(Pixel coordinate grounding data)
>>>

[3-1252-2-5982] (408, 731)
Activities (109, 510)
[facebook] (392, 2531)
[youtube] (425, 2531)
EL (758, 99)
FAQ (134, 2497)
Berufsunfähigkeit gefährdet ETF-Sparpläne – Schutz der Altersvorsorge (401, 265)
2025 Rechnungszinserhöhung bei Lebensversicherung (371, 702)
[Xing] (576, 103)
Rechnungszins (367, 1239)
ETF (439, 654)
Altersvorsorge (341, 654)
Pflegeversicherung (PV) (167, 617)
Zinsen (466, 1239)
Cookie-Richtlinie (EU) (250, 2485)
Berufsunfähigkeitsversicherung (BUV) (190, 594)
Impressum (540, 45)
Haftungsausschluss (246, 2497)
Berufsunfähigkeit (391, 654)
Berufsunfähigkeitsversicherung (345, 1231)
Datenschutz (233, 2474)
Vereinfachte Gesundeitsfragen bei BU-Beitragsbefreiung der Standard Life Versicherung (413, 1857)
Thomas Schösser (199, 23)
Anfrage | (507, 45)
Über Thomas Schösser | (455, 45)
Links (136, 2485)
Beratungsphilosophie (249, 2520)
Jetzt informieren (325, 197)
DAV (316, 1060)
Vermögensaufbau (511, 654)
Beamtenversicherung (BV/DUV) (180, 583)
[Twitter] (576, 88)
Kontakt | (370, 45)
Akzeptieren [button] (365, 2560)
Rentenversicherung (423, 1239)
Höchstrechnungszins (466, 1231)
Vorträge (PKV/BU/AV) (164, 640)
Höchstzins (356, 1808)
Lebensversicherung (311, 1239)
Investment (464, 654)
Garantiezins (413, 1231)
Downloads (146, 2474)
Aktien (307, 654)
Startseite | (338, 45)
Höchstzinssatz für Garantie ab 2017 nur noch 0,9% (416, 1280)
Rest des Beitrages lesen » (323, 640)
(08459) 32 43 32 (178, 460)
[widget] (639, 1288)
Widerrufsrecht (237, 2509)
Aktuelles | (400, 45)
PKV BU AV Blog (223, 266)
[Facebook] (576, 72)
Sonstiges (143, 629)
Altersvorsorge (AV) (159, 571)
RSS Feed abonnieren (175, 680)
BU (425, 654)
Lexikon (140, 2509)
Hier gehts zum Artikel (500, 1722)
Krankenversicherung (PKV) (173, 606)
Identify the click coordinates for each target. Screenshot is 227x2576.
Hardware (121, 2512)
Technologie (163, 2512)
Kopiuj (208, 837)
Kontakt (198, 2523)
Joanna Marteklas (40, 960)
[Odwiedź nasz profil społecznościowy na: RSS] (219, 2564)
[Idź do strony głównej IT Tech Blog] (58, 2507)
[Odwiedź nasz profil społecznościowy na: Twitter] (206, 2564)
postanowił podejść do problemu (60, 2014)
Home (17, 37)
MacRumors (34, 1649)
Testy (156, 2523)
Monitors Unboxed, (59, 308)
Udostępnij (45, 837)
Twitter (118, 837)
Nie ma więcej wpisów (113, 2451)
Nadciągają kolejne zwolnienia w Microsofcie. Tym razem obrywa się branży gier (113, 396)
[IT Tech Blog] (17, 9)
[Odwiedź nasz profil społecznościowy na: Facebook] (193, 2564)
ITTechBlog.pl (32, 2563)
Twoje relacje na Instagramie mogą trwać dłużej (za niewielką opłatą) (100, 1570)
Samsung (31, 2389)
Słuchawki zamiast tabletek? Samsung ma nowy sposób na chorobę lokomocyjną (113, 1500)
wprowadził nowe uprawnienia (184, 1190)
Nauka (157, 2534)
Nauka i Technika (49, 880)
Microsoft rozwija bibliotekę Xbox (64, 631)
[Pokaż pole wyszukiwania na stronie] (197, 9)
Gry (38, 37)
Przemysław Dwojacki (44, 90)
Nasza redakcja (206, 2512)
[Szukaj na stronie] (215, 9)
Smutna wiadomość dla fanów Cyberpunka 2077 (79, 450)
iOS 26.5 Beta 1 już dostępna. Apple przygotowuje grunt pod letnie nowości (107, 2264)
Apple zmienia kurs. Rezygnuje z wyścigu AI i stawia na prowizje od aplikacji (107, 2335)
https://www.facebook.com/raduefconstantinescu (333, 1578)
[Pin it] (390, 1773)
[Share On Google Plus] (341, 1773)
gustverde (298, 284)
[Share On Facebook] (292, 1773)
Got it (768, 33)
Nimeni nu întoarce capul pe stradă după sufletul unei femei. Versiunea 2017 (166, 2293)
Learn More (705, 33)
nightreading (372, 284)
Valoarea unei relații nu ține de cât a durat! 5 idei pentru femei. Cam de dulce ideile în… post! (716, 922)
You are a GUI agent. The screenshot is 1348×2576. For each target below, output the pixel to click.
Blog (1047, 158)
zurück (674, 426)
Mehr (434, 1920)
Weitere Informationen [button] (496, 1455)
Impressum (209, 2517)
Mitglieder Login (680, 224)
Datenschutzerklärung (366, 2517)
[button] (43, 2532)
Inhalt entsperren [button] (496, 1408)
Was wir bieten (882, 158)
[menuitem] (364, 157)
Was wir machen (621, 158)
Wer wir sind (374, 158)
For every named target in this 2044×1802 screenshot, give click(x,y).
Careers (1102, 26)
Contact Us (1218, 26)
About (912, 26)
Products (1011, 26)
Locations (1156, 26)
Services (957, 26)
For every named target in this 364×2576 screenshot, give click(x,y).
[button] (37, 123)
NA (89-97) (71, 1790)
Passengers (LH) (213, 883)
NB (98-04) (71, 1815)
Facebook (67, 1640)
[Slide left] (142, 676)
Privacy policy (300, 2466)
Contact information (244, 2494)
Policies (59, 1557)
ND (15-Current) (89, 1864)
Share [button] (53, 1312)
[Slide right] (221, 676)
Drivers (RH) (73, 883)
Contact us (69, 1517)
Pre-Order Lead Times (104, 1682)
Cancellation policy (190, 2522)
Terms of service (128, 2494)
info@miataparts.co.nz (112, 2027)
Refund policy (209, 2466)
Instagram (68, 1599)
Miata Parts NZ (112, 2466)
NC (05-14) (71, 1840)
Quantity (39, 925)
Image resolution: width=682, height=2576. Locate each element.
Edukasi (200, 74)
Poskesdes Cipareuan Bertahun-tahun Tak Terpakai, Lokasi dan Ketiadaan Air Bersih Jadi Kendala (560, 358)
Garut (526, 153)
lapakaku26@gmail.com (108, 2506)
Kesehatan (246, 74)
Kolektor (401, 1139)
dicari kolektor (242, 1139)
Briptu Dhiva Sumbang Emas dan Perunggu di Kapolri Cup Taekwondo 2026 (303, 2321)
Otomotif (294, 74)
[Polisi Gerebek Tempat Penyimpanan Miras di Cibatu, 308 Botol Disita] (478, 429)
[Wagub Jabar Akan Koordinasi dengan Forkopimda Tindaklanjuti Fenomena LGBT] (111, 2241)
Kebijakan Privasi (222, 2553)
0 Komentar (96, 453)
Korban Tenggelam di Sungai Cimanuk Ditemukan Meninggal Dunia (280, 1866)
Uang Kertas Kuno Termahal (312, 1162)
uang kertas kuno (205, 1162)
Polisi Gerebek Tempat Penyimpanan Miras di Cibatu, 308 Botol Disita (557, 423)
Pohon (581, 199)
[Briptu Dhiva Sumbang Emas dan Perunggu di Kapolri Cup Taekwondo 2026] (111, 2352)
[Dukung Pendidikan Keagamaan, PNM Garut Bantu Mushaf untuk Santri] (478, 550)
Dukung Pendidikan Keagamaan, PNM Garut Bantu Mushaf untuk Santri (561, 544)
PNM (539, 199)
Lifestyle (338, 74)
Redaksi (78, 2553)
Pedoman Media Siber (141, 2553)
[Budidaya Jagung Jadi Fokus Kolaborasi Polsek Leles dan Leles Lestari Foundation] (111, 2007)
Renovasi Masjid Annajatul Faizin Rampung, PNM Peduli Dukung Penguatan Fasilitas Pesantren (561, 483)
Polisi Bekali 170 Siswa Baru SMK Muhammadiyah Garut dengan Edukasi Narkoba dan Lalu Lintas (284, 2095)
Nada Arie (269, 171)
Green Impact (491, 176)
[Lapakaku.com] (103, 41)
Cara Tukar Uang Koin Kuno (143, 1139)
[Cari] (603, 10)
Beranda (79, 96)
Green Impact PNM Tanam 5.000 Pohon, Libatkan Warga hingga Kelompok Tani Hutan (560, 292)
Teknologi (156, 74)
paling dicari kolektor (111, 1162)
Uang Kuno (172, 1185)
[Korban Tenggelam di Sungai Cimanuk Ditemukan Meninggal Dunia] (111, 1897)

<<<

▸ WHAT IS BEING ASKED:
All lines above from the one with "Investment (464, 654)" to the one with "Technologie (163, 2512)", inclusive, should be copied exactly, and no other lines.

▸ ANSWER TO THIS EXERCISE:
Investment (464, 654)
Garantiezins (413, 1231)
Downloads (146, 2474)
Aktien (307, 654)
Startseite | (338, 45)
Höchstzinssatz für Garantie ab 2017 nur noch 0,9% (416, 1280)
Rest des Beitrages lesen » (323, 640)
(08459) 32 43 32 (178, 460)
[widget] (639, 1288)
Widerrufsrecht (237, 2509)
Aktuelles | (400, 45)
PKV BU AV Blog (223, 266)
[Facebook] (576, 72)
Sonstiges (143, 629)
Altersvorsorge (AV) (159, 571)
RSS Feed abonnieren (175, 680)
BU (425, 654)
Lexikon (140, 2509)
Hier gehts zum Artikel (500, 1722)
Krankenversicherung (PKV) (173, 606)
Identify the click coordinates for each target. Screenshot is 227x2576.
Hardware (121, 2512)
Technologie (163, 2512)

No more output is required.